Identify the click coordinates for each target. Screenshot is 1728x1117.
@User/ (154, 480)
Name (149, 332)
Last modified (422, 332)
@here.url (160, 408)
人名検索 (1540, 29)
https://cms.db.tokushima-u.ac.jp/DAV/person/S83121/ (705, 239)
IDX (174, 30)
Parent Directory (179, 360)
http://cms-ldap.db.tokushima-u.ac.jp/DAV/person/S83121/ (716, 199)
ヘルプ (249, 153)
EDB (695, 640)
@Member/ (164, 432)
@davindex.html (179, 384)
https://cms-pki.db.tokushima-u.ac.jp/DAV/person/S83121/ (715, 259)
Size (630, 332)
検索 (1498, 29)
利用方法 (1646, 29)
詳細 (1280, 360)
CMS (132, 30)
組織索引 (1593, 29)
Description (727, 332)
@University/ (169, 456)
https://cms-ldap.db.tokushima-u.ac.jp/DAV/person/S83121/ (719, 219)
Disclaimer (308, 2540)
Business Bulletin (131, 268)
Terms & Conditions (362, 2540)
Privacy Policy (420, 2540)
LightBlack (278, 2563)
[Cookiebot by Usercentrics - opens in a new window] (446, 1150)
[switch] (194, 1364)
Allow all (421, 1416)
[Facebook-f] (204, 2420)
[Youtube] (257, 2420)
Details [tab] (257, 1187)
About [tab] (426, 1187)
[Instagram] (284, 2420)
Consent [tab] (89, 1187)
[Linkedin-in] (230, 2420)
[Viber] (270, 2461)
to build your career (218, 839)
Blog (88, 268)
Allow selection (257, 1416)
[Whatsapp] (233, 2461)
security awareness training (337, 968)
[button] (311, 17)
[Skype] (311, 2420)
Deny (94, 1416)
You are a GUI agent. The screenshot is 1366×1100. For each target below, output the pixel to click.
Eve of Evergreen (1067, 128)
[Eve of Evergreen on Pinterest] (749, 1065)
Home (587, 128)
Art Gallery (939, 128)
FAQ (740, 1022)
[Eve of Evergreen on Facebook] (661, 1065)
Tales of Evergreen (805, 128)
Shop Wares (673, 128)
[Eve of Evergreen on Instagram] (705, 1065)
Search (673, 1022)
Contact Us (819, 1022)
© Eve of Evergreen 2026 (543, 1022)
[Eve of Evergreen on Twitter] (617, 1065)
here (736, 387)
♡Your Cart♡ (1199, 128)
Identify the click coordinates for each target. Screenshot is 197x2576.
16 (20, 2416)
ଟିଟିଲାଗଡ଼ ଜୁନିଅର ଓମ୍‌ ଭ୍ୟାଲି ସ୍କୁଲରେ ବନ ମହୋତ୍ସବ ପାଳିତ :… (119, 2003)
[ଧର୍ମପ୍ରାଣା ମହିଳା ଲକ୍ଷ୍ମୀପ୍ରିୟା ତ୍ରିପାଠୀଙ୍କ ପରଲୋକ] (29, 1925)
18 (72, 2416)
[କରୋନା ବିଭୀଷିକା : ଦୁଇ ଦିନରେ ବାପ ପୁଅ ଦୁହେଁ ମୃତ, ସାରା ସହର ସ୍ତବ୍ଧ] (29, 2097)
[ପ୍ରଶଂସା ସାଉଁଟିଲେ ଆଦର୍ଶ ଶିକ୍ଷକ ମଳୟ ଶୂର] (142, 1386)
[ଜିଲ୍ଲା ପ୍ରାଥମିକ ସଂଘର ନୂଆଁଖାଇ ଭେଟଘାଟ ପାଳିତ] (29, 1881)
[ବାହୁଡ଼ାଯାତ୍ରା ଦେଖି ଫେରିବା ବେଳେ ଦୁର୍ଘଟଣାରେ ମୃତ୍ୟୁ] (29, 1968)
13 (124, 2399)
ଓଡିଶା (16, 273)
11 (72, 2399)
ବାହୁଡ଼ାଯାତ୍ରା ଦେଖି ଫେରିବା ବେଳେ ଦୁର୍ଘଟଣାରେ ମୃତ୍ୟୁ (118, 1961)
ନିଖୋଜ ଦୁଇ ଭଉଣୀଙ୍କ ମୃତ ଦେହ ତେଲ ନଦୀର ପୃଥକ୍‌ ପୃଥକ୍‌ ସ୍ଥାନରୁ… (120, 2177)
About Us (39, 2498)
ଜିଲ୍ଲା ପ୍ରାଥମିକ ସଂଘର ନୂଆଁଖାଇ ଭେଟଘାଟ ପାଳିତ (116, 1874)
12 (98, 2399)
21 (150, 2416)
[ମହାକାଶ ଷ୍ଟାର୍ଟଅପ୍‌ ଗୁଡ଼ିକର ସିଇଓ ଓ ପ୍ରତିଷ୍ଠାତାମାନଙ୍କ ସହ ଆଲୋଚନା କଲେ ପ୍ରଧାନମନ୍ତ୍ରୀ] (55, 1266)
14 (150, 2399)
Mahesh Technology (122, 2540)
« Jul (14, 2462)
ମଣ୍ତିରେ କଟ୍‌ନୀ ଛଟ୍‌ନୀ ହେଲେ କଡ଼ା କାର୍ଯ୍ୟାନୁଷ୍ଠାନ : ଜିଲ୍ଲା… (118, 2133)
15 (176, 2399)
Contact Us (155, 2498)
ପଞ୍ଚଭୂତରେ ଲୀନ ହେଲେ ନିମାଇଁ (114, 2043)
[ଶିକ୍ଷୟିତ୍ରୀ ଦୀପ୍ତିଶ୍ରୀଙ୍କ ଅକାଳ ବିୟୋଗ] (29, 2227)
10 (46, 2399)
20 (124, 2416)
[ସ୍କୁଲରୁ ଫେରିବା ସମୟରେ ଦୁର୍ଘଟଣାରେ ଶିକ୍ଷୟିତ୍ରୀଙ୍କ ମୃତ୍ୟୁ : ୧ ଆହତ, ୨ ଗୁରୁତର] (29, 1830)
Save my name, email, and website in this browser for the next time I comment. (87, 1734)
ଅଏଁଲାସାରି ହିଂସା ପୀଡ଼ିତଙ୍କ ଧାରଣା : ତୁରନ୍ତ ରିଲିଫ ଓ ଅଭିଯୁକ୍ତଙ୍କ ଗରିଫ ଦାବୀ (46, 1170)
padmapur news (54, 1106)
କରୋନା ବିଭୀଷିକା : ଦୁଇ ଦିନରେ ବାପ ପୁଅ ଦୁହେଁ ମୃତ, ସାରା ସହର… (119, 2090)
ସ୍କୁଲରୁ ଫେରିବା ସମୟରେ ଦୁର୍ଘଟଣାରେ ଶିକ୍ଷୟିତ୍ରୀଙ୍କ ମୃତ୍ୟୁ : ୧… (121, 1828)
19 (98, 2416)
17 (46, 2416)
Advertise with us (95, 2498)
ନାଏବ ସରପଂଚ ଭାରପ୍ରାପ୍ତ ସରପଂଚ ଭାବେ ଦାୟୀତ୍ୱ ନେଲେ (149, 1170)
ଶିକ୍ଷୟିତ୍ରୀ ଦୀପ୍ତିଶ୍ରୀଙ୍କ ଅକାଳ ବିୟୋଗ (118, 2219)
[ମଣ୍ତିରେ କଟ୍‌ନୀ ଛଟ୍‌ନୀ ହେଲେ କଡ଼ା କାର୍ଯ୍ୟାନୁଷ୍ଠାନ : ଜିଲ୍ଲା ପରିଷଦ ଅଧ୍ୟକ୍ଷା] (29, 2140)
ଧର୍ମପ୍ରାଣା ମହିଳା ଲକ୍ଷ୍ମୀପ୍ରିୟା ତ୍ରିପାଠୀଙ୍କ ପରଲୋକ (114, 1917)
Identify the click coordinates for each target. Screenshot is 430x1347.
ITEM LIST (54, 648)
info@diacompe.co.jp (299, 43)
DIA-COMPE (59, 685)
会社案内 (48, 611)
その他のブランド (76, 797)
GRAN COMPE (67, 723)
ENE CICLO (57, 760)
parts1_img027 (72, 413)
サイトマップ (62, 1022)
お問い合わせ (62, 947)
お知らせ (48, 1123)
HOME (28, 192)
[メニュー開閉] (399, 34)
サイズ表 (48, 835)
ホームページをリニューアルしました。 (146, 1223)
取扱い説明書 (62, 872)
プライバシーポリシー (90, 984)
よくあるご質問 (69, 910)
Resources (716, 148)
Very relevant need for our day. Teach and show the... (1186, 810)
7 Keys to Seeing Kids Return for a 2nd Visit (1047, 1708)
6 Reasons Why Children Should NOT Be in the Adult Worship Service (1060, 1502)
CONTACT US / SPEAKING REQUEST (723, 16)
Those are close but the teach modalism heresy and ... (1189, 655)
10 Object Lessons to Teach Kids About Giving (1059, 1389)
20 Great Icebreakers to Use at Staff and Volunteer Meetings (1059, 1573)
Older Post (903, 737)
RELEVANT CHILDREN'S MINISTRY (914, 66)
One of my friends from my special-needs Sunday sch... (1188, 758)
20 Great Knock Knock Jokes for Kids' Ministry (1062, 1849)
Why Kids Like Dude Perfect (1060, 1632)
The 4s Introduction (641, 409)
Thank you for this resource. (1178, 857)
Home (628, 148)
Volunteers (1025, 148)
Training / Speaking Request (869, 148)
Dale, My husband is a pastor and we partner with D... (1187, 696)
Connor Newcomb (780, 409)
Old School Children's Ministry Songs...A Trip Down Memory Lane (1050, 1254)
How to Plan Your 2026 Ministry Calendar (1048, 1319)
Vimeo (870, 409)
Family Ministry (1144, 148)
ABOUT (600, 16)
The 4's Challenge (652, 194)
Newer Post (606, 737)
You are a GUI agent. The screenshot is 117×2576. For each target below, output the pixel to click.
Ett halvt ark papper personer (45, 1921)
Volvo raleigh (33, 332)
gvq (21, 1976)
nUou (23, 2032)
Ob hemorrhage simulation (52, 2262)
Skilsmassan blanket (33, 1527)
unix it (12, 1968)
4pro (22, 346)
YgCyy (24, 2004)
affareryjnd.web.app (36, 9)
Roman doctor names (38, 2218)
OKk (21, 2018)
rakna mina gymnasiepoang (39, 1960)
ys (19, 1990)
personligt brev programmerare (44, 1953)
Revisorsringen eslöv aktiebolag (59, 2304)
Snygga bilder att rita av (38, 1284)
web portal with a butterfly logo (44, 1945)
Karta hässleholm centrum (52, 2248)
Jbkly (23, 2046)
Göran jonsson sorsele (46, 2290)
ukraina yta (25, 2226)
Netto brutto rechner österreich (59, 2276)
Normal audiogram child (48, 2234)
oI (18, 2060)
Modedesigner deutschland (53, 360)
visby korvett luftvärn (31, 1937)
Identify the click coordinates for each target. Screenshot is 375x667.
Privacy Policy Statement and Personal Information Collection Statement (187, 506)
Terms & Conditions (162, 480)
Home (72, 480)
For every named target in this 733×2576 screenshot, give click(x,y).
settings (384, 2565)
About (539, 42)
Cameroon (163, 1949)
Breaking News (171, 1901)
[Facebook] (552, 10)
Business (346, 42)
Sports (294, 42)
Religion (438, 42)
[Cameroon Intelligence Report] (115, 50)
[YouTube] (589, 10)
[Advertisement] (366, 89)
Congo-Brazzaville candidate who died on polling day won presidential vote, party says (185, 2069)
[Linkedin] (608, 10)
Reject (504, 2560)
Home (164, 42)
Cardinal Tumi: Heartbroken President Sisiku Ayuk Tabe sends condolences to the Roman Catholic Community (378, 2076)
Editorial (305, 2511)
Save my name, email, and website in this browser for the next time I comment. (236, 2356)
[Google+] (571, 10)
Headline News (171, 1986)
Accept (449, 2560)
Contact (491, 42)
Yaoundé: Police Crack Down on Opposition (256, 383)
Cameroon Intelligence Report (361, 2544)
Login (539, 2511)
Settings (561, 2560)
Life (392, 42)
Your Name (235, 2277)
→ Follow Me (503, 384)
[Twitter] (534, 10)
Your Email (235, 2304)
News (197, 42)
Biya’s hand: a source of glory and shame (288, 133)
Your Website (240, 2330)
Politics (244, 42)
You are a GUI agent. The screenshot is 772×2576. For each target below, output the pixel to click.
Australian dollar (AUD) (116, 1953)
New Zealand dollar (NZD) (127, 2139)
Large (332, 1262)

## Your objective
As the answer, set down only the lines from the data above between the one holding "その他のブランド (76, 797)" and the one holding "affareryjnd.web.app (36, 9)", inclusive, exactly as they read.

## Solution to this task
その他のブランド (76, 797)
GRAN COMPE (67, 723)
ENE CICLO (57, 760)
parts1_img027 (72, 413)
サイトマップ (62, 1022)
お問い合わせ (62, 947)
お知らせ (48, 1123)
HOME (28, 192)
[メニュー開閉] (399, 34)
サイズ表 (48, 835)
ホームページをリニューアルしました。 (146, 1223)
取扱い説明書 (62, 872)
プライバシーポリシー (90, 984)
よくあるご質問 (69, 910)
Resources (716, 148)
Very relevant need for our day. Teach and show the... (1186, 810)
7 Keys to Seeing Kids Return for a 2nd Visit (1047, 1708)
6 Reasons Why Children Should NOT Be in the Adult Worship Service (1060, 1502)
CONTACT US / SPEAKING REQUEST (723, 16)
Those are close but the teach modalism heresy and ... (1189, 655)
10 Object Lessons to Teach Kids About Giving (1059, 1389)
20 Great Icebreakers to Use at Staff and Volunteer Meetings (1059, 1573)
Older Post (903, 737)
RELEVANT CHILDREN'S MINISTRY (914, 66)
One of my friends from my special-needs Sunday sch... (1188, 758)
20 Great Knock Knock Jokes for Kids' Ministry (1062, 1849)
Why Kids Like Dude Perfect (1060, 1632)
The 4s Introduction (641, 409)
Thank you for this resource. (1178, 857)
Home (628, 148)
Volunteers (1025, 148)
Training / Speaking Request (869, 148)
Dale, My husband is a pastor and we partner with D... (1187, 696)
Connor Newcomb (780, 409)
Old School Children's Ministry Songs...A Trip Down Memory Lane (1050, 1254)
How to Plan Your 2026 Ministry Calendar (1048, 1319)
Vimeo (870, 409)
Family Ministry (1144, 148)
ABOUT (600, 16)
The 4's Challenge (652, 194)
Newer Post (606, 737)
You are a GUI agent. The screenshot is 117×2576. For each target below, output the pixel to click.
Ett halvt ark papper personer (45, 1921)
Volvo raleigh (33, 332)
gvq (21, 1976)
nUou (23, 2032)
Ob hemorrhage simulation (52, 2262)
Skilsmassan blanket (33, 1527)
unix it (12, 1968)
4pro (22, 346)
YgCyy (24, 2004)
affareryjnd.web.app (36, 9)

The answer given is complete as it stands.